Skip all lines in the entries below that come before the one containing "5 Ways to Increase". Repeat that line and the rest exactly.

### Stored records
▶

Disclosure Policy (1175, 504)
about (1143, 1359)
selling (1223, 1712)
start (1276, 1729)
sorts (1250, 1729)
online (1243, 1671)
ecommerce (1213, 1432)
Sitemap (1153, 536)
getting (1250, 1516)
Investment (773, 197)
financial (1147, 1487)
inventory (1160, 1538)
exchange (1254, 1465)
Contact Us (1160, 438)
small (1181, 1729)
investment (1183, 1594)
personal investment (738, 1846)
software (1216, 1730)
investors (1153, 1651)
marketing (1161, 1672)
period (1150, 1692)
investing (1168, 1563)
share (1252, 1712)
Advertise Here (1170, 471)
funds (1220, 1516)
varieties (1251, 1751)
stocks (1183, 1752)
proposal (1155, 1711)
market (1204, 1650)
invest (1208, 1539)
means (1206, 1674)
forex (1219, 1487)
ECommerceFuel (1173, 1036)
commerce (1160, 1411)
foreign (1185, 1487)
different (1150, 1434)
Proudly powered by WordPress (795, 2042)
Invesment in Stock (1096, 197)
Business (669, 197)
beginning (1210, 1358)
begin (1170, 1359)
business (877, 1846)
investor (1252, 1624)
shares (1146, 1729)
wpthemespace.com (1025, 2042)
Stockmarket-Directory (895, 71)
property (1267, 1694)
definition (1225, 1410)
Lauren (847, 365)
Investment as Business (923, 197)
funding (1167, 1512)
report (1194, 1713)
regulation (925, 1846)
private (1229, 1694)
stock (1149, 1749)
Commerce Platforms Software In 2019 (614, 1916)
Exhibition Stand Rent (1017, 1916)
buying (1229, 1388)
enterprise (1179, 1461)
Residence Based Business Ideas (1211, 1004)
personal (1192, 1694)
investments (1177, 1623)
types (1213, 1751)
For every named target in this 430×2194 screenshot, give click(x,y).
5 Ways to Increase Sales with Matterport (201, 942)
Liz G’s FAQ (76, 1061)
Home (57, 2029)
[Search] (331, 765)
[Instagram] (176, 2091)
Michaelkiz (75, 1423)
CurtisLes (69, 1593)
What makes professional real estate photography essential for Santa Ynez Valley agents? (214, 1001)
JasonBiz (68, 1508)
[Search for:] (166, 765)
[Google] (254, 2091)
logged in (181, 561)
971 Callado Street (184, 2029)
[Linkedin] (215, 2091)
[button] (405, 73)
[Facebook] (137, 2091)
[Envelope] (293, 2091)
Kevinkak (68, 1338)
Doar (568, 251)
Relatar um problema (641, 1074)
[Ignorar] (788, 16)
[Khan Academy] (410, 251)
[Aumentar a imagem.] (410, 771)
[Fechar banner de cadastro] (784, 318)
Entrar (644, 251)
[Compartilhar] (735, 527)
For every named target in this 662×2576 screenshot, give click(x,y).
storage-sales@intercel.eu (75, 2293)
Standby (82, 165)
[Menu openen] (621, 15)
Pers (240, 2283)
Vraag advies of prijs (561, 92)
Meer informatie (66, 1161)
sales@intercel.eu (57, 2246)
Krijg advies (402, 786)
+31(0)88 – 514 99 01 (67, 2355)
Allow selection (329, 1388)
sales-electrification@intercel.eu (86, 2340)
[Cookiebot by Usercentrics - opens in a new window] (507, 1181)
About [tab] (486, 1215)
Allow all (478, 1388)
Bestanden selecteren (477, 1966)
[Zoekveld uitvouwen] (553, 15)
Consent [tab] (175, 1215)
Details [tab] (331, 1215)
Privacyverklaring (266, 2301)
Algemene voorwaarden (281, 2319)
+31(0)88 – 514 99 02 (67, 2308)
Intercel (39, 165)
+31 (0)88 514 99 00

◀

### Finished task
5 Ways to Increase Sales with Matterport (201, 942)
Liz G’s FAQ (76, 1061)
Home (57, 2029)
[Search] (331, 765)
[Instagram] (176, 2091)
Michaelkiz (75, 1423)
CurtisLes (69, 1593)
What makes professional real estate photography essential for Santa Ynez Valley agents? (214, 1001)
JasonBiz (68, 1508)
[Search for:] (166, 765)
[Google] (254, 2091)
logged in (181, 561)
971 Callado Street (184, 2029)
[Linkedin] (215, 2091)
[button] (405, 73)
[Facebook] (137, 2091)
[Envelope] (293, 2091)
Kevinkak (68, 1338)
Doar (568, 251)
Relatar um problema (641, 1074)
[Ignorar] (788, 16)
[Khan Academy] (410, 251)
[Aumentar a imagem.] (410, 771)
[Fechar banner de cadastro] (784, 318)
Entrar (644, 251)
[Compartilhar] (735, 527)
For every named target in this 662×2576 screenshot, give click(x,y).
storage-sales@intercel.eu (75, 2293)
Standby (82, 165)
[Menu openen] (621, 15)
Pers (240, 2283)
Vraag advies of prijs (561, 92)
Meer informatie (66, 1161)
sales@intercel.eu (57, 2246)
Krijg advies (402, 786)
+31(0)88 – 514 99 01 (67, 2355)
Allow selection (329, 1388)
sales-electrification@intercel.eu (86, 2340)
[Cookiebot by Usercentrics - opens in a new window] (507, 1181)
About [tab] (486, 1215)
Allow all (478, 1388)
Bestanden selecteren (477, 1966)
[Zoekveld uitvouwen] (553, 15)
Consent [tab] (175, 1215)
Details [tab] (331, 1215)
Privacyverklaring (266, 2301)
Algemene voorwaarden (281, 2319)
+31(0)88 – 514 99 02 (67, 2308)
Intercel (39, 165)
+31 (0)88 514 99 00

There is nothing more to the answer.